契約時に本人がいない場合も電話確認が必ずあるため、無断で保証人にされる心配はほとんどありません。民間の金融機関からの借金の場合保証人などの情報は登録されていますので不安な方は調べてみましょう。
身に覚えのない請求は支払わない
例え親であっても、子どもの印鑑を使って無断で保証人にすることは認められておらず、無権代理行為にあたり契約は無効です。覚えのない保証人の情報が登録されていたら、借金返済の請求がきても絶対に支払わないようにして下さい。支払うと保証人であると認めたことになってしまいます。
亡くなった親の遺産を相続した場合
親の遺産を相続するというのは、プラスになるものだけでなくマイナスになるものも全て引き受けるということなのです。従って、借金の返済義務も負うことになります。

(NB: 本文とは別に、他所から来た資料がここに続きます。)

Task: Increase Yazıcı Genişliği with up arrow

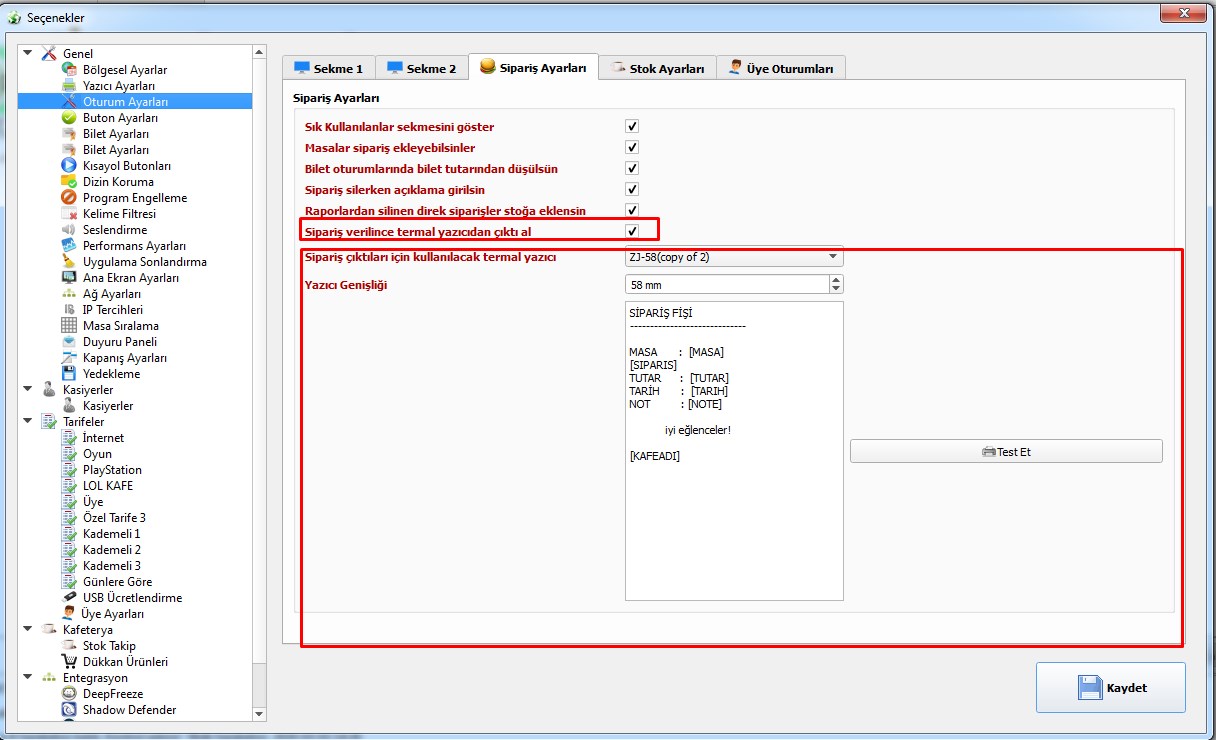Action: coord(836,280)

もし相続する人が複数いる場合は、法律に従い借金も分配します。この時、誰か1人で借金を背負うことになる場合もあるでしょう。例えば、兄が親の老後の面倒をみていたので弟が借金の全額返済を申し出るパターンです。
これは免責的債務引受と言い、債権者の同意が必要になります。債権者が同意しなければ、借金も兄弟で均等に分配になるので注意して下さい。
親が子ども名義で借金をしていた場合
親が子どもの代理人という形で借金をすることもあるでしょう。この場合、必要書類が揃っていて代理人として認められれば契約は成立し、借金の返済義務は子どもに生じます。
ただし保証人と同じように、親が無断で代理契約をすることは無権代理にあたり、裁判で契約を無効にすることが可能です。
借金返済を求められたらどうすればいいの?
すでに解説したような、親の借金を支払わなければならないケースに当てはまらないのに借金支払いを求められることもあるでしょう。この場合は以下のような対応をすることになります。
身に覚えのない場合はきっぱりと断る
最初に説明しましたが、返済義務がない人に借金の支払いを迫ることは違法です。きっぱりと断ることが重要となります。

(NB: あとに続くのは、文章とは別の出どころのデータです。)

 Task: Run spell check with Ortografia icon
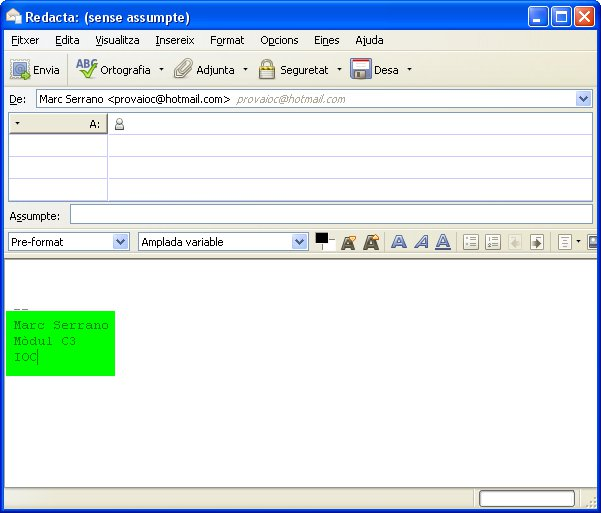[88, 69]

それでも請求が続くならば、金融庁の貸金業相談・紛争解決センターや弁護士などに相談するようにして下さい。
借金の肩代わりをする
親が借金で苦労している姿を見ているのが辛いため、代わりに返済をしたいという人もいるでしょう。子どもが親の借金を代わりに支払うことは問題ありません。
しかし双方合意の上で、債権者の同意を得るようにして下さい。後々親から肩代わりした分を返してもらうこともできますが、現実的ではないでしょう。
相続の際に財産を優遇してもらうのがよくあるパターンですが、トラブルになりやすいので注意して下さい。他の相続人に説明をしておいたり、遺言書を作成したりして対応するのが良いでしょう。
【まとめ】子どもが親の借金の返済義務を心配することはない
原則として、親の借金の返済義務は子どもにはありません。支払いを求められたらきっぱりと断り、場合によっては専門家に相談して下さい。
しかし今回紹介したように、支払わなければならないケースもあります。もし返済が辛い場合は、やはり弁護士などに相談するのが良いでしょう。債務整理など借金の負担が軽くなる方法もあるので、早めの対応をおすすめします。